The Mystery in Icy Antarctica: The Frozen Continent by Carole Marsh is a contemporary realistic fiction book. In this book a girl age 10 and a boy age 7 visit McMurdo Station in Antarctica with their grandparents. This book is appropriate for grades 3 to 5. This book is good for drawing in young readers to learn a little about what life is like at a modern Antarctic research station from main characters that are around the same age as the target audience. The book is particularly good for reluctant readers or those just starting to read chapter books, as it has illustrations that can make the reading experience more fun. In particular, the use of sound words being done illustratively can add to the excitement and draw the reader’s attention more into the story, such as when the ice is cracking and an illustration says CRAACK! with crack lines around it (p. 5). This book also involves a mystery of disappearing penguins, which might help readers in grades 3 to 5 be “challenged to use their mental ability to seek solutions to problems” (Travers & Travers, 2008, p. 254). The built-in book club sections at the back of the book are also useful for encouraging thoughtful discussion of the book and learning more about Antarctica.

Travers, B. E., & Travers, J. F.  (2008). Children’s literature: A developmental perspective (1st ed.).  Hoboken, NJ: John Wiley & Sons, Inc.

Saturday, October 19, 2013

Antarctic Book Review: Animals Robert Scott Saw: An Adventure in Antarctica by Sandra Markle

Animals Robert Scott Saw: An Adventure in Antarctica by Sandra Markle is an informational and biographical picture book appropriate for grades 3 to 5. This book discusses the history of Robert Falcon Scott’s expeditions to Antarctica in the early 1900s with a focus on the animals he saw and used. Photo, sketches, and watercolors fill the pages to illustrate the animals and expeditions’ experiences.

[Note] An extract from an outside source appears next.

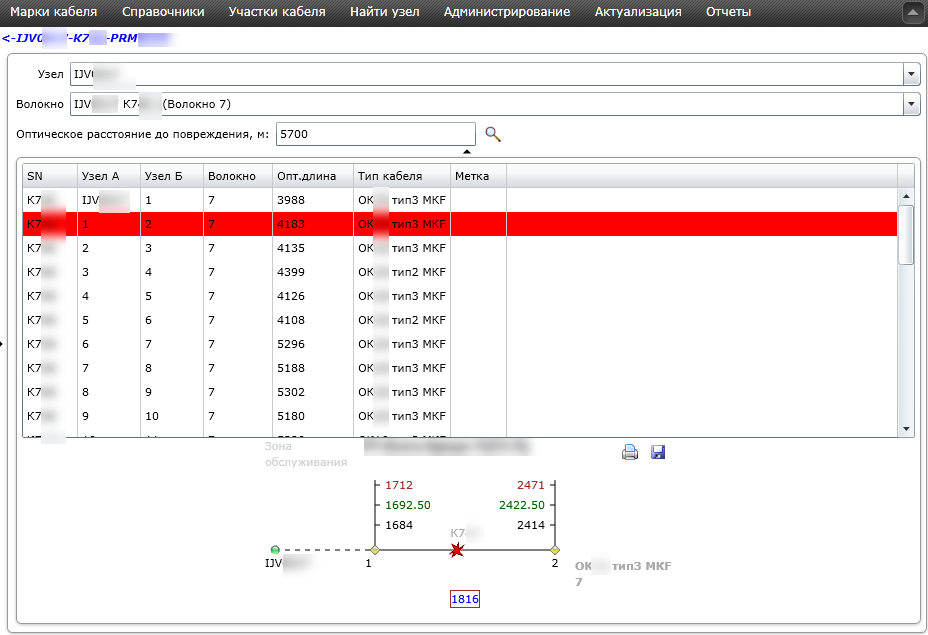Click the floppy disk save icon

(658, 452)
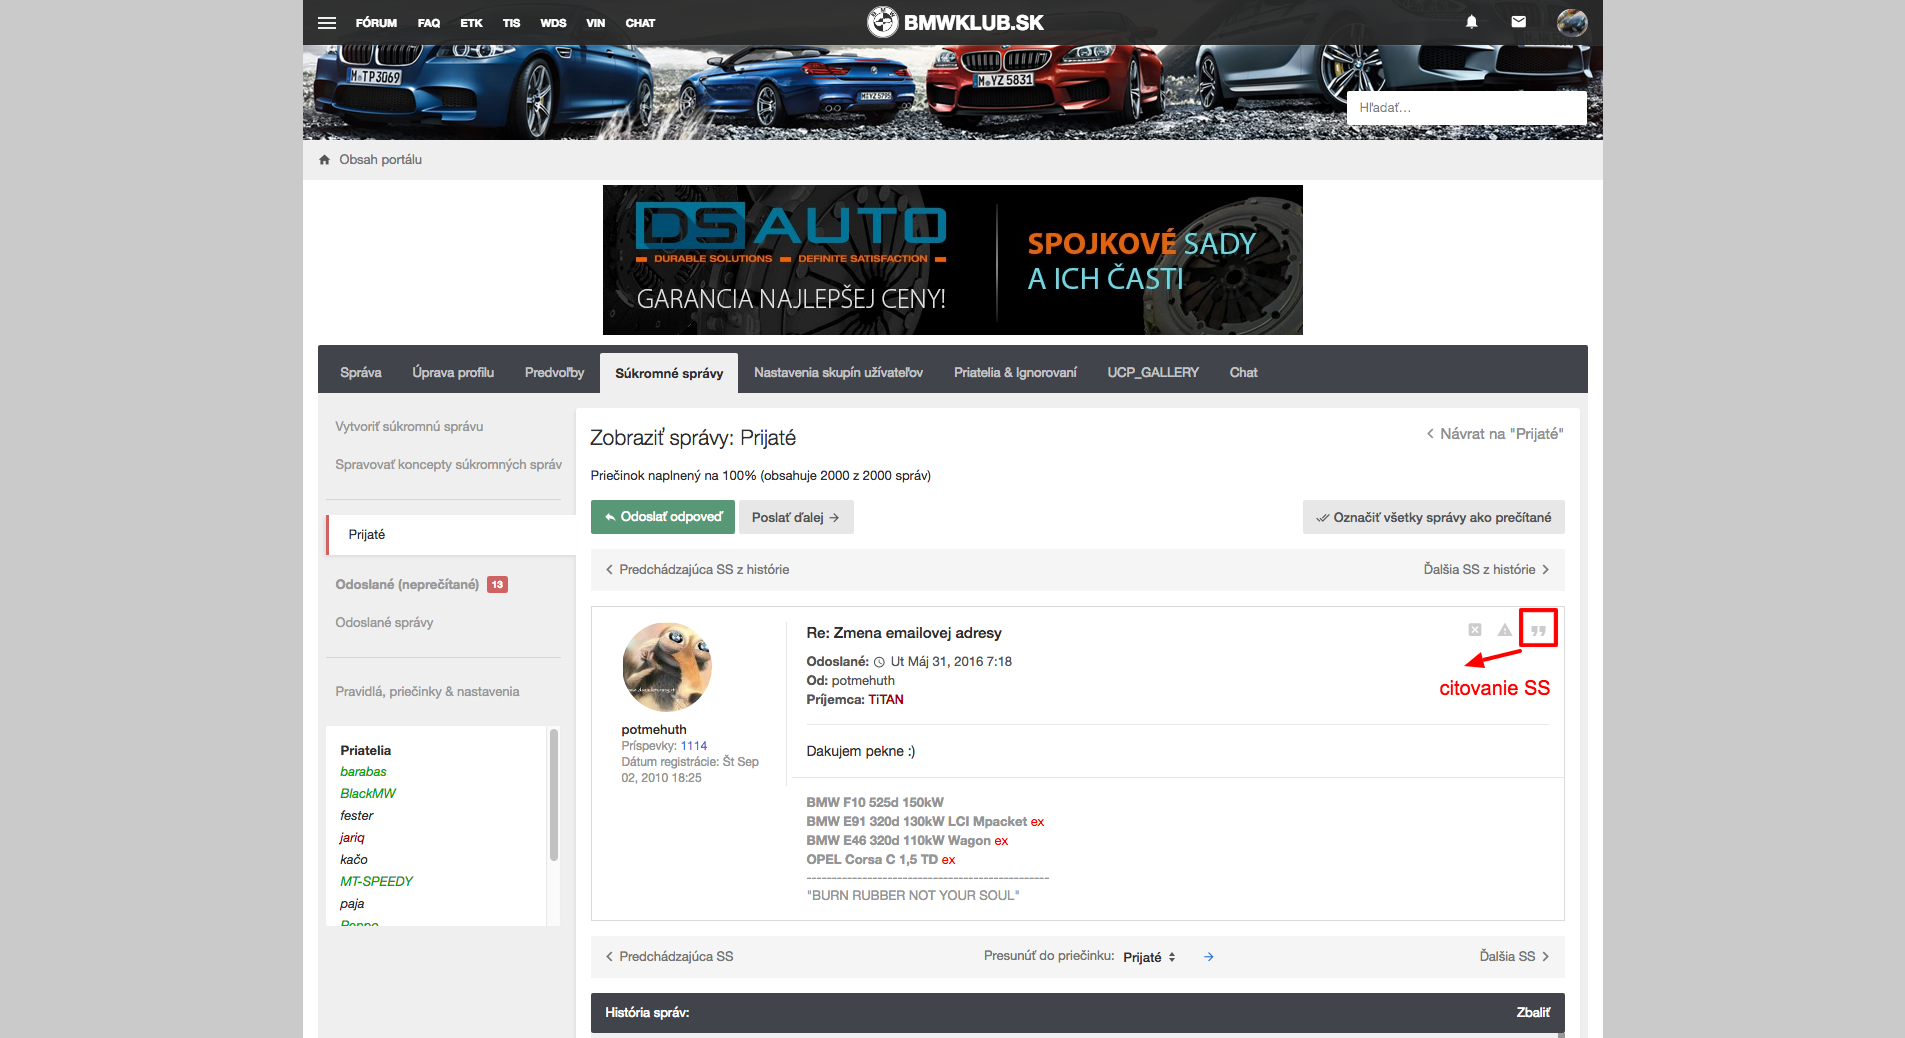Image resolution: width=1905 pixels, height=1038 pixels.
Task: Open the Priatelia & Ignorovaní tab
Action: click(1014, 372)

Animals Robert Scott Saw: An Adventure in Antarctica may be useful for engaging students with a naturalistic learning preference into the historical topic of Robert Falcon Scott and early exploration in Antarctica. Additionally, it is a good resource for both social studies and science curriculum use, as it is actually specifically designed to meet key concepts outlined by the National Council for the Social Studies and National Academy of Sciences (p. 6).

Friday, October 18, 2013

Antarctic Book Review: Little Penguin: The Emperor of Antarctica by Jonathan London

Little Penguin: The Emperor of Antarctica by Jonathan London is an informational picture book that provides a brief story about an emperor penguin’s life from coming out of his egg to being a dad carrying the egg through the winter himself. This book provides K to 2 learners with an introduction to emperor penguins with text that is appropriate for their reading level and appealing realistic watercolor pictures that work with the text to enhance the story.

Thursday, October 17, 2013

Antarctic Book Review: Antarctica Journey to the Pole by Peter Lerangis

Antarctica: Journey to the Pole by Peter Lerangis is a historical fiction novel for grades 4 to 5.  In this novel two teenage boys are among the crew for a 1909 American expedition led by their father. The expedition is attempting to be the first to reach the South Pole and features references to real Antarctic explorers such as Robert Falcon Scott and Ernest Shackleton.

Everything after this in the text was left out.